═════ Text passage ═════
Bethesda laboratory technician James Curtis Jenkins recalled that the back wound was “very shallow…it didn’t enter the peritoneal (chest) cavity.” He remembered the doctors extensively probing the wound with a metal probe, “approximately eight inches long”, and that it was only able to go in at a “...fairly drastic downward angle so as not to enter the cavity.” (MD65) Jenkins also recalled in an interview with David Lifton that the doctors continued to probe the wound after the chest was opened and the organs removed. At that time he could “see the probe…through the pleura [the lining of the chest cavity]…where it was pushing the skin up…There was no entry in the chest cavity…it would have been no way that that could have exited in front because it was then low in the chest cavity…somewhere around the junction of the descending aorta [the main artery carrying blood from the heart].” (Lifton, Best Evidence, p. 713)

Jenkins' colleague, Paul O'Connor, concurred. In an interview for the HSCA, O'Connor said that “it did not seem” to him “that the doctors ever considered the possibility that the bullet had exited through the front of the neck.” (MD64) He later told author William Law: “…another thing, we found out, while the autopsy was proceeding, that he was shot from a high building, which meant the bullet had to be traveling in a downward trajectory and we also realized that this bullet—that hit him in the back—is what we called in the military a ‘short shot,’ which means that the powder in the bullet was defective so it didn’t have the power to push the projectile—the bullet—clear through the body. If it had been a full shot at the angle he was shot, it would have come out through his heart and through his sternum.” (Law, In the Eye of History, p. 41)

In 1973, pathology professor John Nichols, MD, Ph.D., suggested that a straight-line from the back wound to the throat wound would have had to have to passed directly through the hard bone of the spine. In 1998, radiologist Dr. David Mantik provided striking confirmation of Nichols' conclusion using a cross-sectional CAT scan of a patient with approximately the same upper body dimensions as President Kennedy. Mantik added the proposed entrance and exit points to the CAT scan and demonstrated that a straight-line from one to the other had to intercept the spine. Any bullet taking this path through Kennedy's torso would have been severely deformed and the spine would have been shattered. And yet there had been no major trauma to Kennedy's spine and CE399 is in the same near-pristine condition as test bullets fired into water.
═════ Dataset ═════
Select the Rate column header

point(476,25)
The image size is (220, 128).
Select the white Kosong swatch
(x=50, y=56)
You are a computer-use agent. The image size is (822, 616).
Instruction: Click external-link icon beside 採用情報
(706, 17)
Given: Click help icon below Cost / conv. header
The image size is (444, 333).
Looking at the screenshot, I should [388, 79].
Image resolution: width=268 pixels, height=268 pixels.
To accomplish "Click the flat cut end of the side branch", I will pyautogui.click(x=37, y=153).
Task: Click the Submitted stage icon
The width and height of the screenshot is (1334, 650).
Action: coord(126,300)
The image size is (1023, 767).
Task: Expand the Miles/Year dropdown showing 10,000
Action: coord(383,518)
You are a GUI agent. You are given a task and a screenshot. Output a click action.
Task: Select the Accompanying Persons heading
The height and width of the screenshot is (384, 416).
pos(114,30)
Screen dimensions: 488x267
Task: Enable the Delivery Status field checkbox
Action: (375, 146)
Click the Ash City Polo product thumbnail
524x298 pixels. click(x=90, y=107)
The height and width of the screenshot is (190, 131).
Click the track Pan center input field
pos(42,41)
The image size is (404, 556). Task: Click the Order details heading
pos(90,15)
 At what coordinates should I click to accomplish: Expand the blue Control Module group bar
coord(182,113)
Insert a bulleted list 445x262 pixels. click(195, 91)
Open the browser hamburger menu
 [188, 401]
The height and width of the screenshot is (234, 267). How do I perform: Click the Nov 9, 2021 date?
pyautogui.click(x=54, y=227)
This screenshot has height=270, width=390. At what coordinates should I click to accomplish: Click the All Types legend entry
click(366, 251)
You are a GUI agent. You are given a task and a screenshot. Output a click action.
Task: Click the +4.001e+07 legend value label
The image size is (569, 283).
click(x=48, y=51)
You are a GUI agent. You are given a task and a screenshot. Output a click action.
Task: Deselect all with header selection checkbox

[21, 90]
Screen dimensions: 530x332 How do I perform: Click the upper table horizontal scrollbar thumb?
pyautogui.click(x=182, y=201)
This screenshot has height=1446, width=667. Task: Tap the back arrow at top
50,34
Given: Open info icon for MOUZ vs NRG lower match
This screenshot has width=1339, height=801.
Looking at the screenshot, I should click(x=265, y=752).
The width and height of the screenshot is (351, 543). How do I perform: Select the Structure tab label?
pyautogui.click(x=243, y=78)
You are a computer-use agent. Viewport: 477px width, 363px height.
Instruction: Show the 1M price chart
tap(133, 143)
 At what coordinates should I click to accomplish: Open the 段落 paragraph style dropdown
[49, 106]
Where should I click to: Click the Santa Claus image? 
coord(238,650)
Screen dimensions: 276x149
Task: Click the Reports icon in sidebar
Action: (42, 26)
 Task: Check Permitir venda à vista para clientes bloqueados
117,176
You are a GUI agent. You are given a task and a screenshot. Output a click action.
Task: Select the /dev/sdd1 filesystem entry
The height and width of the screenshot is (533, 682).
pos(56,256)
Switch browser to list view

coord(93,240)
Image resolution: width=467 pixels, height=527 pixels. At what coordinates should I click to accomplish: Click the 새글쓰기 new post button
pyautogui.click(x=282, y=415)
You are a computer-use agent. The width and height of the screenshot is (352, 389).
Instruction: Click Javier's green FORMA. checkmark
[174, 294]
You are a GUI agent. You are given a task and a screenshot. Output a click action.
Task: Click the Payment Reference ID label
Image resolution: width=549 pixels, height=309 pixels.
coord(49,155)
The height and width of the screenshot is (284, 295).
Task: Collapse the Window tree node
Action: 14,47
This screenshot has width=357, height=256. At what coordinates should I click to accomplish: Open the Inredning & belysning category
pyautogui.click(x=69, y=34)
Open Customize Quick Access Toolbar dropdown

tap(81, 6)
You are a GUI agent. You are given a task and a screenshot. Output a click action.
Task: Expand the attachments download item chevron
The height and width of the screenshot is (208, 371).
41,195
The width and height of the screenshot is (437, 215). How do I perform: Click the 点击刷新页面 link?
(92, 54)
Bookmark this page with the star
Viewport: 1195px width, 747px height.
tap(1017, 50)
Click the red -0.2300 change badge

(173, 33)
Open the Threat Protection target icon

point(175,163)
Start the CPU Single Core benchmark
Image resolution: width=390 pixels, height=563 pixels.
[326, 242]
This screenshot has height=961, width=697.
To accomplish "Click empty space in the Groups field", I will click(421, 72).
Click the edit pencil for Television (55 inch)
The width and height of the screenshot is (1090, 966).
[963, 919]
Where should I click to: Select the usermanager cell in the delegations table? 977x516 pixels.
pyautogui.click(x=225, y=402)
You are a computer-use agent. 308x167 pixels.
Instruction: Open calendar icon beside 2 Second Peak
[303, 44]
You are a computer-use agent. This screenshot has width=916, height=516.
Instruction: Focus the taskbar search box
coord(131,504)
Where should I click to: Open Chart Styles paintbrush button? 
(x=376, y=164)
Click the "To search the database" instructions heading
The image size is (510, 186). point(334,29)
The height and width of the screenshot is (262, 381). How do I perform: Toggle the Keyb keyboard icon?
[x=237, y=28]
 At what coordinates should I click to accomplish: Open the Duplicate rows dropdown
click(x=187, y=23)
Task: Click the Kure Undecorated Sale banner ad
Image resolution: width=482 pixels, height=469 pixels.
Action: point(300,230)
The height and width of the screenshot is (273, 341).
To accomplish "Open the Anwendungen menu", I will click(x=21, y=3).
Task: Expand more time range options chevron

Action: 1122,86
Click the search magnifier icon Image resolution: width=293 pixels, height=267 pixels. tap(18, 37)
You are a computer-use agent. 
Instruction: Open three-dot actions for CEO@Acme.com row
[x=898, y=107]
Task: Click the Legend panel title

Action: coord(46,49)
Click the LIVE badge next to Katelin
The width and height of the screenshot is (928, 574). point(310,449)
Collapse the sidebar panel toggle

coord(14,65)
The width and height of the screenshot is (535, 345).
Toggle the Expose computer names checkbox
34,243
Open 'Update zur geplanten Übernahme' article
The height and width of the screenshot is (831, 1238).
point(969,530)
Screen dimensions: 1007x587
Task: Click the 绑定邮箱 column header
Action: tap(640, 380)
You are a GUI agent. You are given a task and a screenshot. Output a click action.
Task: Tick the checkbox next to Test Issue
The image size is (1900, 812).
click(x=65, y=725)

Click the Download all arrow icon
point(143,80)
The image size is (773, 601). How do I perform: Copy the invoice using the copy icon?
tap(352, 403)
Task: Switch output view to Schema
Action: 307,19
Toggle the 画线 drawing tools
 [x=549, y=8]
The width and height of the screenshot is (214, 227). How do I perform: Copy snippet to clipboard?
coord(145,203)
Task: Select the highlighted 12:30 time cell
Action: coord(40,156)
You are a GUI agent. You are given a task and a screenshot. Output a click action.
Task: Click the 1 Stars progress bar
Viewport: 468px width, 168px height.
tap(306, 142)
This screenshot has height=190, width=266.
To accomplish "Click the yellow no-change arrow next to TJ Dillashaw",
═════
### [Work request A]
Using the passage on Kennedy's back wound, answer the following:
(i) How long did Jenkins say the metal probe was?
(ii) What term did O'Connor say the military used for a bullet whose defective powder kept it from passing through the body?
(iii) In what year did Dr. David Mantik use a CAT scan to confirm Nichols' conclusion?
### [Work request B]
Resume the passage on Kennedy's back wound, picking up after its final sentence.

### [Answer section A]
(i) Approximately eight inches long.
(ii) A "short shot."
(iii) 1998.

### [Answer section B]
To recap, the SBT assumes that the back wound was at T1 but there is evidence that it was considerably lower. It assumes that President Kennedy was leaning significantly forward when he was struck even though the Zapruder film shows no such thing. And it assumes that the throat wound was an exit for the bullet which entered the back when no such thing was established at autopsy, the only physical examination ever conducted contradicts the idea, and medical evidence strongly suggests that such a path through the body was not possible. The reader will notice that all of these assumptions have to do with the wounds to President Kennedy which is just one section of CE399's supposed journey. There are numerous other problems with the bullet's magical voyage but to highlight them all now would be simply flogging a dead horse. The point has been made: The SBT is not built upon proven facts but upon a series of unproven assumptions that are not borne out by closer examination of the evidence. The SBT, therefore, is not even remotely close to being considered a “proven fact” and no honest person would make or repeat such a claim.